The SalMar Group generated gross operating revenues of NOK 1,004.8 million in the first quarter 2011, compared with NOK 617.9 million in the corresponding quarter in 2010. The Group made an operating profit before fair value adjustment of the biomass of NOK 282.0 million, compared with NOK 152.7 million in the same quarter last year. This resulted in an operating profit per kg gutted weight of NOK 16.02 for SalMar Central Norway, NOK 16.94 for SalMar Northern Norway and NOK 17.15 for Rauma.

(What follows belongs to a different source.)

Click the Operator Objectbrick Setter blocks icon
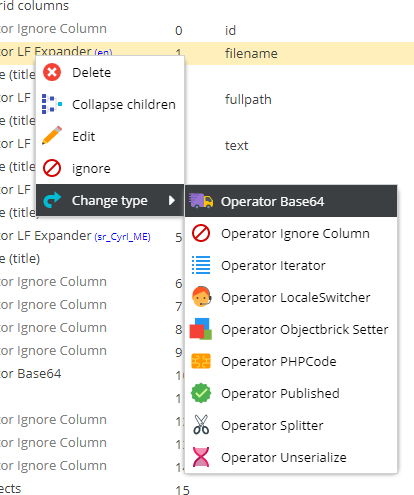The width and height of the screenshot is (414, 495). [201, 329]
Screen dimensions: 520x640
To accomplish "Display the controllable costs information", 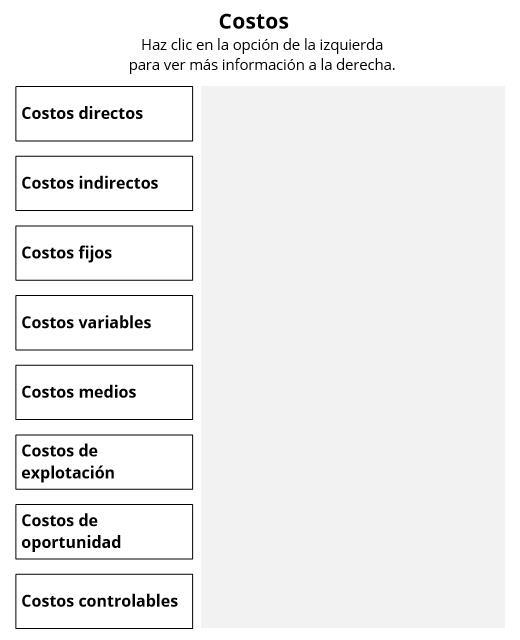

SalMar owns 50 per cent of Norskott Havbruk AS which operates fish farms in mainland Scotland, the Orkneys and Shetland. The business generated sales revenues of NOK 225.3 million during the quarter and made an operating profit before fair value adjustment of the biomass of NOK 69.0 million. Profit per kg gutted weight came to NOK 12.53.
SalMar owns 23.3 per cent of P/F Bakkafrost, a listed Faeroe Islands salmon farming company. Bakkafrost posted an operating profit of NOK 96.5 million in the first quarter, which corresponds to NOK 17.68 per kg gutted weight. SalMar's share of the profit after tax and fair value adjustment of the biomass was NOK 25.3 million.
Commenting on the Group's performance, CEO Leif Inge Nordhammer said: "The first quarter was another good quarter for the SalMar Group. It is particularly satisfying to see that both SalMar Northern Norway and the Rauma segment have followed up a strong 2010 with a successful first quarter in 2011. We would have liked to see SalMar Central Norway post higher margins, but the results were negatively affected by a relatively large proportion of fixed price contract positions. Also, the secondary processing facility did not go into operation until the end of March, and the results for the quarter are therefore affected by both start-up costs and a lack of contributions from the secondary processing to cover fixed costs."
The SalMar Group, including Rauma Gruppen and 50 per cent of Norskott Havbruk AS, harvested around 21,180 tonnes gutted weight in the first quarter, with SalMar Central Norway harvesting 11,570 tonnes, SalMar Northern Norway 4,960 tonnes, Rauma Gruppen 1,890 tonnes, while operations in Scotland/Orkneys/Shetland harvested 2,760 tonnes.
During the first quarter SalMar acquired Krifo Havbruk AS, which owns one licence in central Norway. As announced in a stock market notification dated 14 March 2011 SalMar has also - with effect from 12 April - acquired 100 per cent of the shares in Bringsvor Laks AS. Bringsvor Laks operates two licences off the coast of Sandsøya, near Ålesund in Møre & Romsdal. The company has no smolt production or harvesting facilities. Following SalMar's takeover Bringsvor Laks plans to harvest some 1,400 tonnes gutted weight in 2011, principally in the second and third quarters. This output will be reported as part of the Rauma segment, and is additional to the segment's previously published guiding of 9,000 tonnes.
SalMar's key figure for profit performance under IFRS is EBIT (operating profit) before fair value adjustment of the biomass. Adjustment of the fair value of the biomass results from the requirement to value biological assets (the biomass) at fair value instead of cost price. SalMar reports EBIT before fair value adjustment of the biomass in order to show the underlying performance of its operations during the period.
SalMar considers its outlook to be very good. Despite record high salmon prices, the company is experiencing strong demand. SalMar believes this strong demand combined with developments in the global output of salmon provide grounds for prices to remain high in the second half of 2011. At the same time, Norway's aquaculture industry has considerable growth potential.